START SOURCE PASSAGE

The concept of ORYX was to be a continuous, data-driven process that evaluates a healthcare organization's standard of compliance and the outcomes of this process. Joint Commission officials note that ORYX provides purchasers and consumers of care with another level of assurance that Joint Commission-accredited organizations are evaluated on outcomes in addition to the on-site surveys that take place.

Initial policies regarding ORYX called for accredited healthcare organizations to select two of the approved measures, also known as noncore measures, and to report data on at least 20% of the patient population from a list of 60 performance measurement systems that met the Joint Commission's criteria. This information was to be collected on monthly data points and transmitted on a quarterly basis in an electronic machine-readable format via the Internet or electronic bulletin board services to an approved Performance Measurement System (PMS). The Joint Commission delayed the reporting of core measures for long-term care, home care, and behavioral-health organizations so that applicable core measures could be identified. This was in response to the lack of national consensus on appropriate performance measures for nonhospital settings of care. ORYX provides healthcare organizations with a greater degree of flexibility in selecting measures, which was identified as a problem in the past under the Indicator Measurement System (IMSystem).

In July 2002, the first ORYX measures on accredited hospitals were collected. Hospitals are required to collect and report on at least three core measures or up to nine measures if not participating in core measurement activities, to satisfy the requirements of accreditation. Nonhospitals must collect six measures to satisfy accreditation requirements. To reduce the burden of reporting requirements for hospitals and other healthcare organizations, the Joint Commission has worked closely with the Centers for Medicare and Medicaid Services (CMS), the National Quality Forum, and other entities to develop and standardize these core measures.

END SOURCE PASSAGE
START DATA BELOW

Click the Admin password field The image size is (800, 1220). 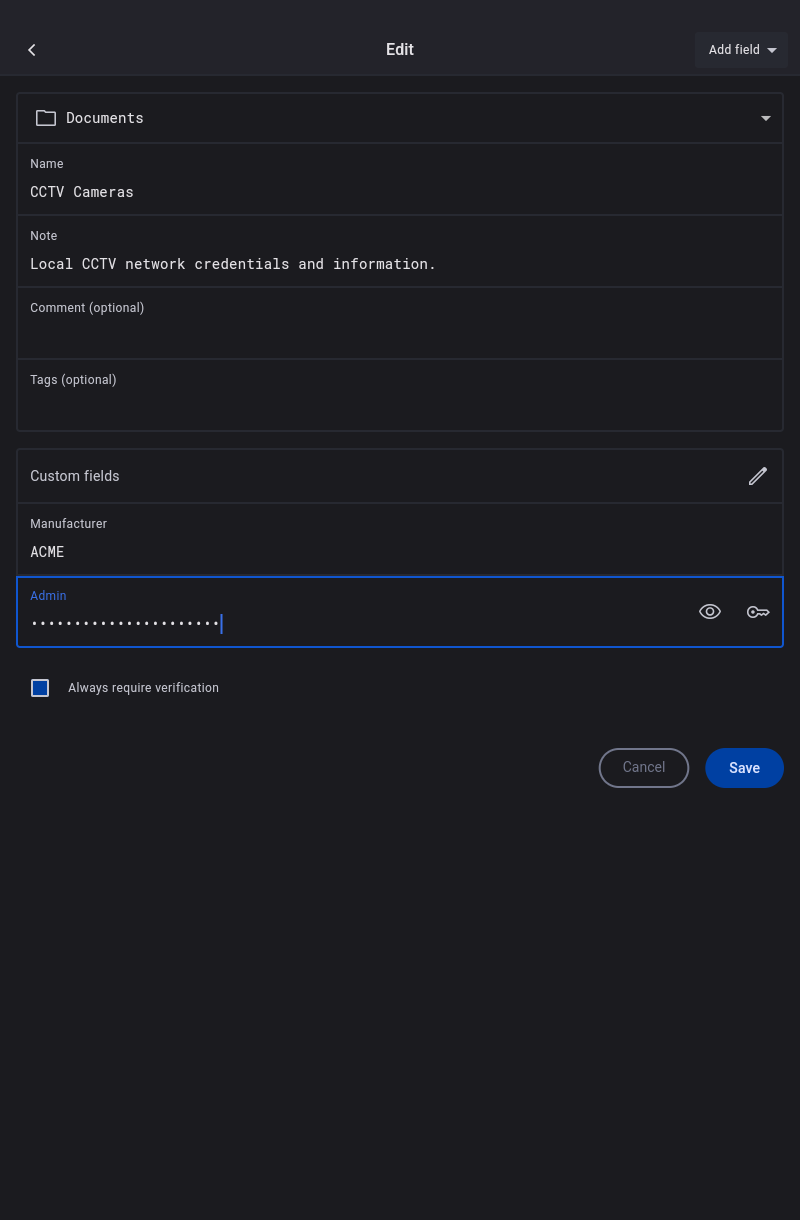(350, 623)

END DATA BELOW

> [TASK REQUIREMENTS]:
A. Check each statement against the ORYX text and answer yes or no, quoting the exact words that decide it. (i) ORYX data were to be collected monthly and transmitted quarterly. (ii) Nonhospitals must collect nine measures to meet accreditation requirements. (iii) The first ORYX measures on accredited hospitals were collected in July 2002.
B. Write the next part of the ORYX text, picking up after its final sentence.
The lines that accompany the ORYX text have no part in this.

> [RESPONSES TO THE EXERCISE]:
A.
(i) Yes: "This information was to be collected on monthly data points and transmitted on a quarterly basis"
(ii) No: "Nonhospitals must collect six measures to satisfy accreditation requirements."
(iii) Yes: "In July 2002, the first ORYX measures on accredited hospitals were collected."

B.
One criticism of the ORYX program is that healthcare organizations may focus their quality improvement efforts on only the reported measures of quality or selected measurements that they perform well on. In addition, critics cite that the measures only represent a small number of medical conditions. The Joint Commission concedes these facts; however, it is acknowledged that healthcare organizations will eventually have to report measures on a greater percentage of their population. Some professionals question how performance data will correlate with hospital accreditation and the ability of the Joint Commission, a private organization supported by the hospital industry, to objectively evaluate hospital performance.

History

The Joint Commission's history of performance measurement can be traced back to the early days of Ernest Codman, who established the concept of the data-driven “end-result” system in the 1900s. The Joint Commission's Agenda for Change had at its centerpiece the goal of incorporating performance measurement into its accreditation process. During the period leading up to this, beginning in 1986, the Joint Commission was in the process of developing, testing, and implementing standardized performance measures and also establishing the infrastructure to transmit and collect these performance measurement data. This initiative was known then as the Indicator Measurement System (IMSystem). The reason for the development of the IMSystem was that until this point compliance with standards was the basic measure of healthcare quality. This new paradigm to look at the actual results and outcome of care called for a more integrated approach to evaluation of healthcare organizations. The use of performance data by the Joint Commission would facilitate the quality improvement efforts of healthcare organizations, ensure accountability, and combine performance with standards compliance in the accreditation process.